Starting at the line that contains "Find the location of a", reproduce the material word for word through its final line.

--------------------------------------------------

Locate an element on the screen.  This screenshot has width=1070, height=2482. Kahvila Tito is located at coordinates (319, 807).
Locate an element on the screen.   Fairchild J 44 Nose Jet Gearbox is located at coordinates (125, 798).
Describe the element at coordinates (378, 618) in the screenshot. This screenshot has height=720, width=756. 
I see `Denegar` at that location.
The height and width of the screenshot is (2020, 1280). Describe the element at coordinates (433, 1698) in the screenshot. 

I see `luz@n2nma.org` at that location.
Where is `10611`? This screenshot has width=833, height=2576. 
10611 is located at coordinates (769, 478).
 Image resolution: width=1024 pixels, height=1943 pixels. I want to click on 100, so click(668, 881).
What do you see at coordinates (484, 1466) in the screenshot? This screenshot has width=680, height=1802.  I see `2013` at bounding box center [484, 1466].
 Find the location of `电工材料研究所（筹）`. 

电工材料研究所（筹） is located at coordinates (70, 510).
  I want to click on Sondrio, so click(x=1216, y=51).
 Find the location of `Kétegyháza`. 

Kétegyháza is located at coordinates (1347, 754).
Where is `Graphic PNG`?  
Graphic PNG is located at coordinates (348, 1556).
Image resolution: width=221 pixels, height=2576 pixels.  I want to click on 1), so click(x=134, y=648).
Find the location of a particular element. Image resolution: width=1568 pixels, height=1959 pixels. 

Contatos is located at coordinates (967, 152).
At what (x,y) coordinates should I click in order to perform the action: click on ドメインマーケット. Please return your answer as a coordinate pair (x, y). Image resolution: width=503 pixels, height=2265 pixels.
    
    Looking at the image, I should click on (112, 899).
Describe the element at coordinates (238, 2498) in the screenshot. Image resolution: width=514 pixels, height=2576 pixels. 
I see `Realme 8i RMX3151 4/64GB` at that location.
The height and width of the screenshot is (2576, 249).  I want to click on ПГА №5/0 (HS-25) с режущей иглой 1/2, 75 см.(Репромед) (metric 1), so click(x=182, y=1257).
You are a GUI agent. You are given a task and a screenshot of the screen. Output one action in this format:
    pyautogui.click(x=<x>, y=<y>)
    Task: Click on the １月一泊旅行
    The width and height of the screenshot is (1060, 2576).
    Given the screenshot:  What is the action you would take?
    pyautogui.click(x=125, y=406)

--------------------------------------------------

## Complete output
Find the location of a particular element. Image resolution: width=1568 pixels, height=1959 pixels. 

Contatos is located at coordinates (967, 152).
At what (x,y) coordinates should I click in order to perform the action: click on ドメインマーケット. Please return your answer as a coordinate pair (x, y). Image resolution: width=503 pixels, height=2265 pixels.
    
    Looking at the image, I should click on (112, 899).
Describe the element at coordinates (238, 2498) in the screenshot. Image resolution: width=514 pixels, height=2576 pixels. 
I see `Realme 8i RMX3151 4/64GB` at that location.
The height and width of the screenshot is (2576, 249).  I want to click on ПГА №5/0 (HS-25) с режущей иглой 1/2, 75 см.(Репромед) (metric 1), so click(x=182, y=1257).
You are a GUI agent. You are given a task and a screenshot of the screen. Output one action in this format:
    pyautogui.click(x=<x>, y=<y>)
    Task: Click on the １月一泊旅行
    The width and height of the screenshot is (1060, 2576).
    Given the screenshot:  What is the action you would take?
    pyautogui.click(x=125, y=406)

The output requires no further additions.